Safety Publications/Articles

Tower Or Unicom?

Choose The Right Frequency

Everybody knows about the common traffic advisory frequency (CTAF) and how it is used at towered and nontowered airports, right? Here is a NASA Aviation Safety Reporting System (ASRS) report from an instrument flight instructor who knew how the system was supposed to work. However, a minor lapse nearly resulted in a ground collision with a C-130 at a runway intersection.

The CFII and his instrument student landed at a towered airport and, after refueling, prepared for departure. As the CFII and his student taxied in, the controller advised them that the tower was closing for the night. The controller suggested that they call air traffic control on the telephone to get IFR clearance for the return flight when ready to go and said that they could announce their departure on the CTAF.

While providing the clearance over the phone, the departure controller advised the instructor of a target west of a nearby VOR at 500 feet. The instructor and student taxied for takeoff immediately. The student announced the departure on the unicom and began the takeoff when the instructor noticed lights at their 2 o'clock position with no relative motion. He enthusiastically suggested that the student abort the takeoff, and shortly afterward a C-130 rolled through the intersection of the crossing runway. Thinking that the C-130 was on the wrong frequency, the student and instructor went on their way, but the next day the CFI decided to do a little more investigation.
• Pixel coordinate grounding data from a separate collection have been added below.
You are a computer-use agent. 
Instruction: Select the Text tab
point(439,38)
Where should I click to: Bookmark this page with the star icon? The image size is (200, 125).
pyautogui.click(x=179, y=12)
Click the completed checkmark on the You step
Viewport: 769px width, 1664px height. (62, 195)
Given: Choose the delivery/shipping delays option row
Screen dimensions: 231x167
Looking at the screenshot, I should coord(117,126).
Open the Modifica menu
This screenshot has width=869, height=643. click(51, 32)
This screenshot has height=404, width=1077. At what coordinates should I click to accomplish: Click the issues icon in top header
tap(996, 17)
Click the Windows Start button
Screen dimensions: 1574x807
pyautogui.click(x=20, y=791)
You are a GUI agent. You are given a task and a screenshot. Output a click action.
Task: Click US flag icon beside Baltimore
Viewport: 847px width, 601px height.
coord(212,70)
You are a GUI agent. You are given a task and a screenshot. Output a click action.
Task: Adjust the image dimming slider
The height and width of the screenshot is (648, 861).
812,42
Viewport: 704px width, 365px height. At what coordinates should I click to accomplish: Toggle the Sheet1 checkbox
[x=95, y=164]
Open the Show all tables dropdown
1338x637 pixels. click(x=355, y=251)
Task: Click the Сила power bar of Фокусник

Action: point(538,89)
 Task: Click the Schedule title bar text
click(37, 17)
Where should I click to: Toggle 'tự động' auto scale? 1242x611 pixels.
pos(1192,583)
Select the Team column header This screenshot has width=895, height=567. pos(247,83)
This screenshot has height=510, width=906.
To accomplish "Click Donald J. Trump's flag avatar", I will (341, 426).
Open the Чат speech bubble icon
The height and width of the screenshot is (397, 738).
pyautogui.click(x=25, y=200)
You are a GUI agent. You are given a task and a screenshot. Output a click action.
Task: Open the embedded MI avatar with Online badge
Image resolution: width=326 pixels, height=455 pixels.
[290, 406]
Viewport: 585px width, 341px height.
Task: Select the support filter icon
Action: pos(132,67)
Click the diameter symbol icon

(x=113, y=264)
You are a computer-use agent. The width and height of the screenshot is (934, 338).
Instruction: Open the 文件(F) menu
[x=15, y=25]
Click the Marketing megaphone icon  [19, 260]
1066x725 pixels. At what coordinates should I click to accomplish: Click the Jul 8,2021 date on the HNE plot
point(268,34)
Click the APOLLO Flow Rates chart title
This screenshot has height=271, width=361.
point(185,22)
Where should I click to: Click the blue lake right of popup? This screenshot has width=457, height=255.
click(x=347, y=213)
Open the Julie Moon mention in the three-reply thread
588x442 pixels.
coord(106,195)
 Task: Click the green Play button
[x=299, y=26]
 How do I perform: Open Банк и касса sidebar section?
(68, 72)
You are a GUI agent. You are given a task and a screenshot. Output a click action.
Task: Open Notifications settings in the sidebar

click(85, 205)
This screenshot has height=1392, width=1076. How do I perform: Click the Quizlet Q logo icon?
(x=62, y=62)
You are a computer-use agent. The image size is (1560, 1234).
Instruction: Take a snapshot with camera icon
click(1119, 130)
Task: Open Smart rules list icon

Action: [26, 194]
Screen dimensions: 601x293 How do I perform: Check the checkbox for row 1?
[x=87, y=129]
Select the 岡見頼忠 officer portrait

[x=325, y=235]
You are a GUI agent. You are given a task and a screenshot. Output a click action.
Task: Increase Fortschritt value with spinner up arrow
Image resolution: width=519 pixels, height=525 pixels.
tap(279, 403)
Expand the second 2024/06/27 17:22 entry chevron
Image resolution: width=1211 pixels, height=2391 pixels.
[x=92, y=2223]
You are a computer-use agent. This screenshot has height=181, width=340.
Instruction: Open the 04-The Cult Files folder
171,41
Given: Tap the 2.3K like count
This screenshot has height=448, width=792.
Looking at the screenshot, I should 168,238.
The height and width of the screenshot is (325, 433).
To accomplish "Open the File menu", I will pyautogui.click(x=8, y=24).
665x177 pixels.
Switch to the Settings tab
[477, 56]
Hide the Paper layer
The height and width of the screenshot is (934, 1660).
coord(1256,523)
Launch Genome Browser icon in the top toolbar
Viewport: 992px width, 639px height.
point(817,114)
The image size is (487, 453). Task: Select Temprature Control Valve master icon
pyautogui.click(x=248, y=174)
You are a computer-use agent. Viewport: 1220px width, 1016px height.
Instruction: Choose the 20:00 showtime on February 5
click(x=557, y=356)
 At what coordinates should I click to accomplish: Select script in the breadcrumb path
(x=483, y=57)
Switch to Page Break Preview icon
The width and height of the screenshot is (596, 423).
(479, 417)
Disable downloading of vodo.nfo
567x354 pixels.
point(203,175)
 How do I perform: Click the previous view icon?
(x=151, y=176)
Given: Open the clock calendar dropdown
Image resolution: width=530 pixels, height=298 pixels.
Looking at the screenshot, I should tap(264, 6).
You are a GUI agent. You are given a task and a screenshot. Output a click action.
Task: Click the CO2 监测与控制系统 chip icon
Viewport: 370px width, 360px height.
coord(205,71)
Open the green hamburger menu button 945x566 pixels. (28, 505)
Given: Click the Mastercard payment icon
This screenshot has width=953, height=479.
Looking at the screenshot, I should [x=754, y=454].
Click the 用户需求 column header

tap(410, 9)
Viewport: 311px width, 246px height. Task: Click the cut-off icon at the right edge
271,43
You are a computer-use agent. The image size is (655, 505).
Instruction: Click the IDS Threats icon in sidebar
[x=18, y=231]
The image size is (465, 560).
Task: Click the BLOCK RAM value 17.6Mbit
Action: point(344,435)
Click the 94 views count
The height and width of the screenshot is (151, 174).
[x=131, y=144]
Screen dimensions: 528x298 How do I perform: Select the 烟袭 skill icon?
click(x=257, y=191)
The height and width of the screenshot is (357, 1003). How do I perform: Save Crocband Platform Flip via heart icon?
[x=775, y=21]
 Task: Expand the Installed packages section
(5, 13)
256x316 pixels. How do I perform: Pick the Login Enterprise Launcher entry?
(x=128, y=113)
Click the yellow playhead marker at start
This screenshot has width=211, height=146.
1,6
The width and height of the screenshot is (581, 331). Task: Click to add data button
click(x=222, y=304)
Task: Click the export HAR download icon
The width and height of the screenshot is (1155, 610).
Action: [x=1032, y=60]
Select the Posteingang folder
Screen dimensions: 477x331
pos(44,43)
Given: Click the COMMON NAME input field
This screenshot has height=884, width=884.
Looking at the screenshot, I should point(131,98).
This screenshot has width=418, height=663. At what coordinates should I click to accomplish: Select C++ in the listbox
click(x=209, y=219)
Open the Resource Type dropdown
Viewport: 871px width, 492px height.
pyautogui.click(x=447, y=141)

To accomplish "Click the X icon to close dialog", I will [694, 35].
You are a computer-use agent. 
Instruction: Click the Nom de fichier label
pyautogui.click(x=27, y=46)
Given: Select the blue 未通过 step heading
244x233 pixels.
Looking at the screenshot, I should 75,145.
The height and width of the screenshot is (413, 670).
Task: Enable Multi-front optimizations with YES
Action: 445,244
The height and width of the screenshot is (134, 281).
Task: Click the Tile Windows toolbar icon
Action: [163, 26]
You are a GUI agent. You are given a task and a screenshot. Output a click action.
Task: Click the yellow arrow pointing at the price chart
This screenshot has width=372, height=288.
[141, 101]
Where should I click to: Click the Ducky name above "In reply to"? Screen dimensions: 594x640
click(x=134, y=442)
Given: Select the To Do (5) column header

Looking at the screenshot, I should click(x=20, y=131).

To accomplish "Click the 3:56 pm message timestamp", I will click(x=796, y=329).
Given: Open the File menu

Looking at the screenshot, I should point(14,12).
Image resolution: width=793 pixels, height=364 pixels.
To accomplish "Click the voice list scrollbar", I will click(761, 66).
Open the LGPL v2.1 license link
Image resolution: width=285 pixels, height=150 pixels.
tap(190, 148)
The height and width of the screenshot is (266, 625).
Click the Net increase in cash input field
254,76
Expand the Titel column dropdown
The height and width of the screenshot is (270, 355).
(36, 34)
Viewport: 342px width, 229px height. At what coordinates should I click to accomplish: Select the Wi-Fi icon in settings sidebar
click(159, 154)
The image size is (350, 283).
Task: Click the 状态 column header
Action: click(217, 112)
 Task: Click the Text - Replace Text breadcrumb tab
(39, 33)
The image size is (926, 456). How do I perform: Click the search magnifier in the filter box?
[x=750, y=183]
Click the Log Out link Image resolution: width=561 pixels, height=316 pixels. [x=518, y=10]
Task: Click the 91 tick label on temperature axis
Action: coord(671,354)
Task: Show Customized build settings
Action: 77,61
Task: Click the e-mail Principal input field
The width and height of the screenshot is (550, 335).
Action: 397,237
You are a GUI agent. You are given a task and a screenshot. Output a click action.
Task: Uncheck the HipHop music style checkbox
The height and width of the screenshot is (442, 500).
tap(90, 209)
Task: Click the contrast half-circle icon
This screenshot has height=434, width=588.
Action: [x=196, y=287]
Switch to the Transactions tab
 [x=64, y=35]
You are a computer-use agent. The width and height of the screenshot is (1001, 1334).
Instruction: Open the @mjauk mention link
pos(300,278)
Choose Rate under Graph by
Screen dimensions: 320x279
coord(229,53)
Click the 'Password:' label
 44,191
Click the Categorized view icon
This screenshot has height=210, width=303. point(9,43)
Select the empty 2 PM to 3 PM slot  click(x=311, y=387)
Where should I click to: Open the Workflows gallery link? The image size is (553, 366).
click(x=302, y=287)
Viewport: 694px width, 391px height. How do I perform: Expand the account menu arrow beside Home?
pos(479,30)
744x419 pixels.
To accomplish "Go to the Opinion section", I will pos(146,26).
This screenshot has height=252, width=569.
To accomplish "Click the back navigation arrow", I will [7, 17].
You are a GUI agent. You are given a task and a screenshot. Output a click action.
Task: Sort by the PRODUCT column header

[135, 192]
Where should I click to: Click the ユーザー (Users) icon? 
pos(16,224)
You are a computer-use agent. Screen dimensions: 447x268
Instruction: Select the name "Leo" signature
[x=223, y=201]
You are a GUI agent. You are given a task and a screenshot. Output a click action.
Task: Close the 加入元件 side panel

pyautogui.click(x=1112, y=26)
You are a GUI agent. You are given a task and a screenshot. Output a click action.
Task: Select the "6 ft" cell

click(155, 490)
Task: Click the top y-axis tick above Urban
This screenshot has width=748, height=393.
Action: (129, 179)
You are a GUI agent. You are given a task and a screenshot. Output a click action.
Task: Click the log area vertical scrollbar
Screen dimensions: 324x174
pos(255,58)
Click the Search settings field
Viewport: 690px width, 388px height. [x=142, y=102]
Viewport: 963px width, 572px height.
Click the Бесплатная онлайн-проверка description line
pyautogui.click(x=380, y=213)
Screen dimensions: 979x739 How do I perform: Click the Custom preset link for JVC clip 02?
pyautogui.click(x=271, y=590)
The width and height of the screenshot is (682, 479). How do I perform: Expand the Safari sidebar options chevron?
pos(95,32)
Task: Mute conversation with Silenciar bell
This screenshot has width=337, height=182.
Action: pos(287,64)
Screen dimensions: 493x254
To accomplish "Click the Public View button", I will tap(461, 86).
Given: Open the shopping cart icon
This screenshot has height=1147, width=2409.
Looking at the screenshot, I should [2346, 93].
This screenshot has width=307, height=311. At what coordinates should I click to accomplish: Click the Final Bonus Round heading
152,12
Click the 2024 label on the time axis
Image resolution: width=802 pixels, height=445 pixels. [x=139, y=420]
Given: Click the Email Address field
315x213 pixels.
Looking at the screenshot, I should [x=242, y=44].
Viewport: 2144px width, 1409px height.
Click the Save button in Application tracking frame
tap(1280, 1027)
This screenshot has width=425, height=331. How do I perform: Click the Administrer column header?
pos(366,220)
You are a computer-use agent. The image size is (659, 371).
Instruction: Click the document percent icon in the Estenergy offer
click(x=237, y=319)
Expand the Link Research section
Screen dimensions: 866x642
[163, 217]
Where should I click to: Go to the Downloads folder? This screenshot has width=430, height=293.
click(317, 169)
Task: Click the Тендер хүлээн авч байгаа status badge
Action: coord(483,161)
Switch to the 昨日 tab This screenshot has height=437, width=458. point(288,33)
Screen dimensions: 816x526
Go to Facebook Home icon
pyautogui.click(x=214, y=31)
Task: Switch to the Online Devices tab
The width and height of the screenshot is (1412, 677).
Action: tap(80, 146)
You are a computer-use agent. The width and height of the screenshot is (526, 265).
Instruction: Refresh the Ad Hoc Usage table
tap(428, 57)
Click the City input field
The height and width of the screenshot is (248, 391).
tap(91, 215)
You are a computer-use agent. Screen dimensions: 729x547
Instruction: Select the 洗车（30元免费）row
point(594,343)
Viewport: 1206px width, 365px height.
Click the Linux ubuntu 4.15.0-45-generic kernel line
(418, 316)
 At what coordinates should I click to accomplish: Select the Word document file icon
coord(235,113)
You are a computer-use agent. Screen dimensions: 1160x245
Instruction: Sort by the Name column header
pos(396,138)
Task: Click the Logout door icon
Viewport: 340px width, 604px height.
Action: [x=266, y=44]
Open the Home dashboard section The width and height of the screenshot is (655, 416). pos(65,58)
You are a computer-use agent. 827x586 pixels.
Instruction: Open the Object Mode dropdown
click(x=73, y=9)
The Aeronautical Information Manual (AIM) provides information on air traffic control and specifically discusses traffic advisory practices at airports without operating control towers. At nontowered airports, the CTAF will normally be the designated unicom frequency. However, at an airport that has a part-time tower, the CTAF will normally become the tower frequency after the tower closes. On the airport dia- gram page of NOS charts, the header shows a star next to the tower frequency followed in parentheses by the letters "CTAF" when the tower operates on a part-time basis. This should help to clear up the confusion, but the devil is in the details and the fine print.

The CFI noted in his ASRS report that he and the student normally flew from a nontowered airport. As a result, the student assumed that unicom was the CTAF when the tower closed. It was nearly a fatal mistake. Other factors that the instructor mentioned in the report were his failure to double-check the frequency that the student was using and the lateness of the hour. Both pilots had worked a full day, and fatigue may have caused them to be a little less sharp.

Both those points, while mentioned almost parenthetically, are essential information in the almost-accident chain. Habit patterns are a big part of flying safely. We find that pilots who routinely fly from nontowered airports are more familiar with those procedures and may miss a few subtle details at busier locations. The same can be said of those who fly from towered airports and their actions at nontowered fields. Books could be written, and no doubt have, on the effect of fatigue on human performance - not just in aviation but in all high-performance activities. The bottom line is that when operating in something other than home field conditions or when on the back side of your energy curve, assume nothing and double-check everything.

My congratulations to the instructor on his decision to visually clear the crossing runway, which is something we should always do whether a tower is in operation or not, and my thanks that he had the curiosity to look up the procedure and submit this incident to ASRS so that everyone could benefit from a little refresher.